The script used for QA of the v2.2.0 is trase/data/brazil/beef/seipcs/qa_br_beef_seipcs_output.R. This includes comparisons with previous versions of the SEIPCS data and computes some summary stats reported in the methods doc.

Changes made to v2.2.0 vs v2.0.0 and v2.1.0

  • Extend sei-pcs time series for 2010-2019 (prior version was 2015-2017 only).
  • the entire workflow now pulls data from S3 only (no local data, phewgles).
  • the DT is implemented in deforestationfree.
  • the processing of the customs data is now handled by Harry Biddle, living legend, and others in the data team.

Things to improve in v2.2.1 (i.e. future versions)

  • Specify na = 'string' in toJSON() e.g. in fn_export_gtas_per_year_split(). This prevents columns of NAs from being dropped when the data are exported, and will mean we don't need a custom function to load the processed GTAs.
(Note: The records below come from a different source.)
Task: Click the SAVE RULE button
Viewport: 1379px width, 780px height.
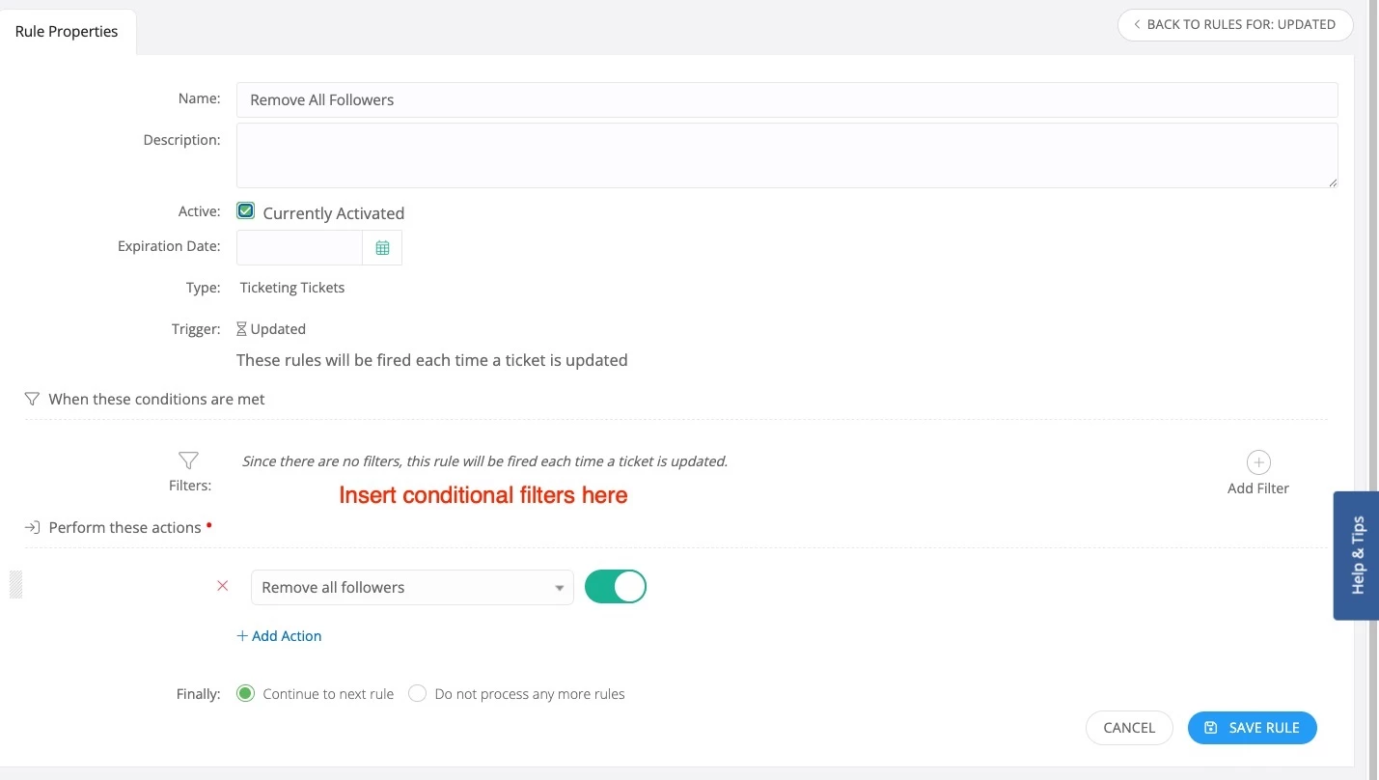Action: pyautogui.click(x=1253, y=728)
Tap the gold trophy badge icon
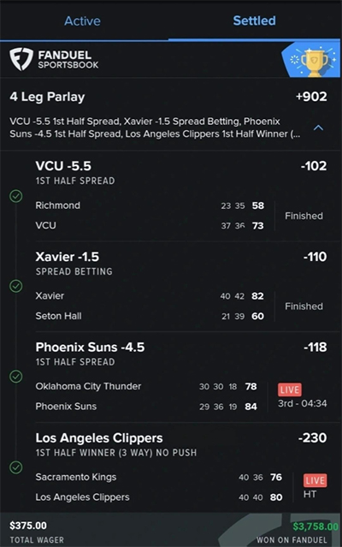Image resolution: width=342 pixels, height=547 pixels. pos(314,62)
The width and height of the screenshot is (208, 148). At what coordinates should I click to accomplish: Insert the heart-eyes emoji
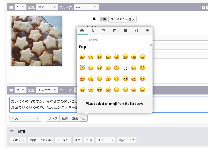coord(82,79)
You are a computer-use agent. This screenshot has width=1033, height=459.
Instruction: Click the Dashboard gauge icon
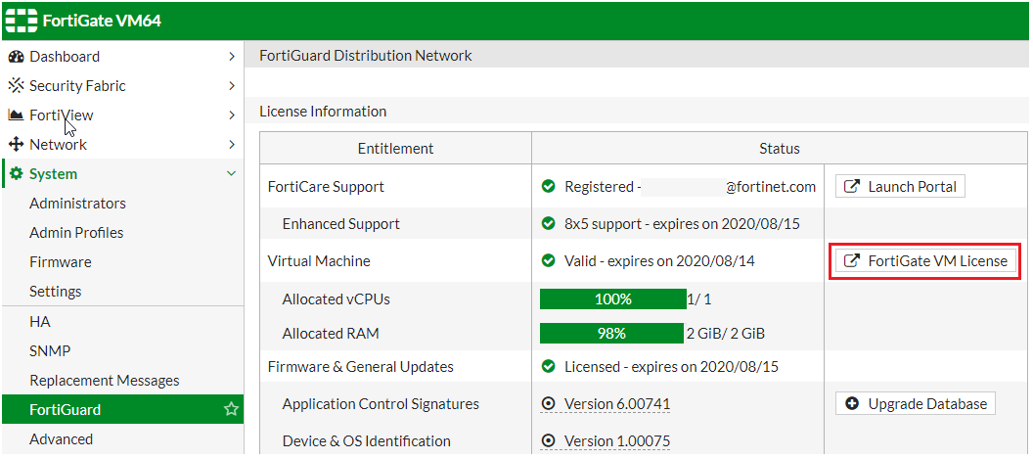(x=16, y=57)
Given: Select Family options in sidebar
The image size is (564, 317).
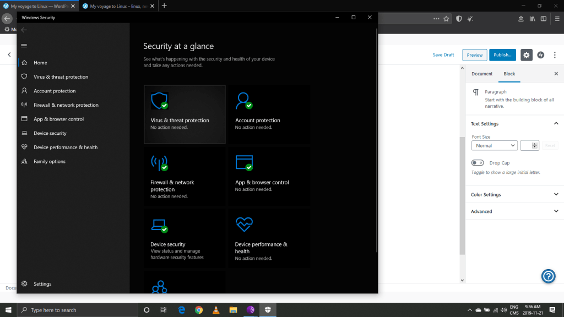Looking at the screenshot, I should coord(49,162).
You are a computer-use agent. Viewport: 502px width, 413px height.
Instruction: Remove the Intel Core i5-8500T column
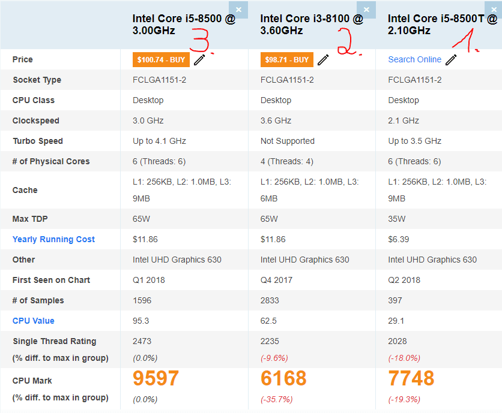494,10
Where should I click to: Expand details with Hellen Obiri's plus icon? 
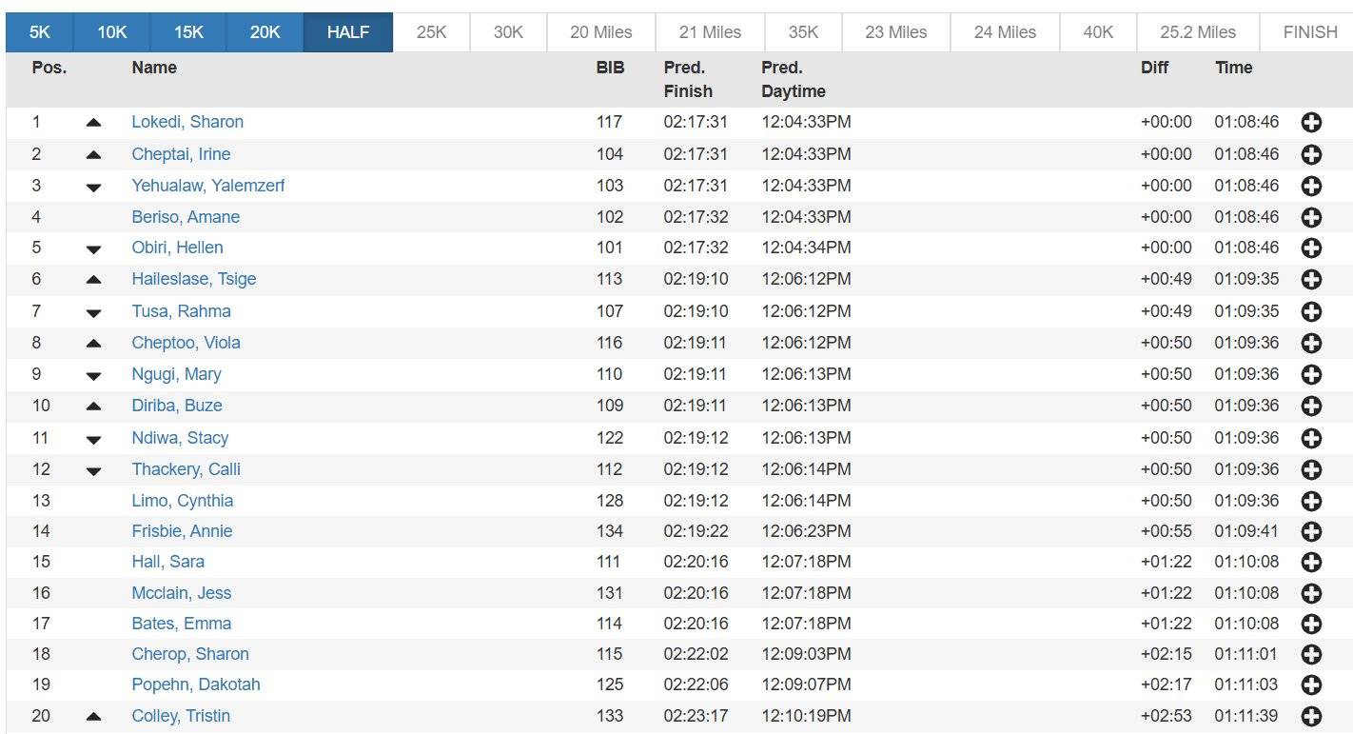[1311, 248]
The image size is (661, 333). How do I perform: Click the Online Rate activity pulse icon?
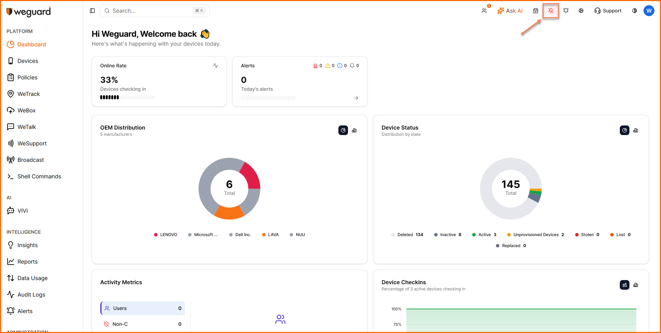216,66
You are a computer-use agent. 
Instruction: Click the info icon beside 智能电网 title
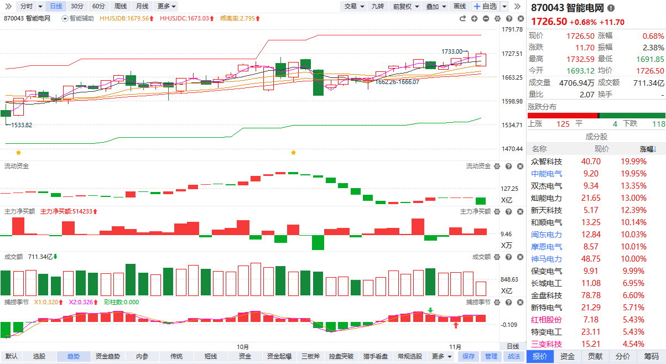[x=611, y=8]
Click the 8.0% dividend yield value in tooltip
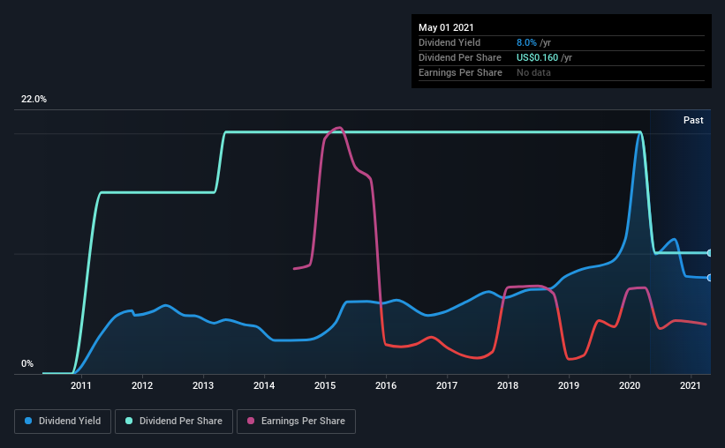 click(x=526, y=42)
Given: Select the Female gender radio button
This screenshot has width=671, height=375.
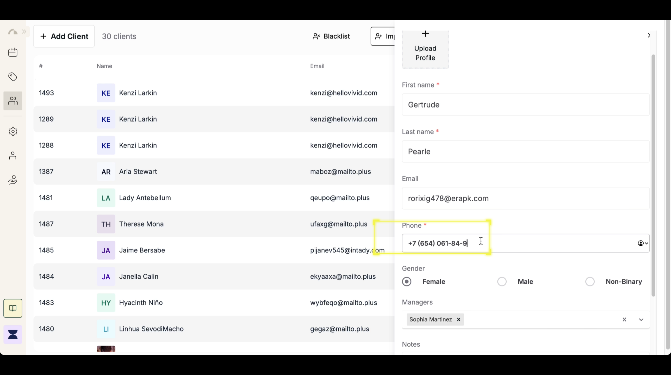Looking at the screenshot, I should coord(407,282).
NB these NA columns will be default be imported as type 'logical' and will need to be converted to character to avoid class() conflict if loading multiple files, e.g. with map_df().
  • Drop MISSING_INFO column in fn_load_raw_gtas()
  • Fix the DESCRIPTION of bovine animals when cleaning the GTAs. Currently there are a variety of alternatives (as specified in 'age_weight_dictionary', which could be standardized to the same format: e.g. "BOVINO,FEMEA,0 A 12 MESES", also be sure to correct "BOVINA"->"BOVINO", and remove ",DE " e.g. in ",DE 0 A 12 MESES". Examples of how to clean these are in the fn_identify_inter_muni_flows() function).
  • Drop GTAs with INFO_STATUS == INATIVA - these are cancelled GTAs. This can then be removed from fn_load_gtas_filter_for_lifecycle().
  • Do traversal search on a CNPJ8 and GEOCODE, not a CNPJ. This will pick up 'linked CNPJs' and cut out a step in the GTA-processing, but will require adding a CNPJ8 column to the GTAs.
  • Update the version of the CNPJs called in all analyses.
  • Investigate the origin of JBS’ meat products in Lins, SANTO ANTÔNIO DE POSSE, SAO PAULO.
  • I can ad 0.2% more matching in the decision tree by adding in a special rule for RXM, based on the CD_GEOCODE and the SIFs they report they source from: https://www.rxm.com.br/en/parceiros/
  • Rename GTA_CLEANING_FUNCTIONS.R -> GTA_PROCESSING_FUNCTIONS.R
  • Move USEFUL_SNIPPETS.R (currently in tools/seipcs_old folder)
  • Delete all scripts which do not appear in the current workflow.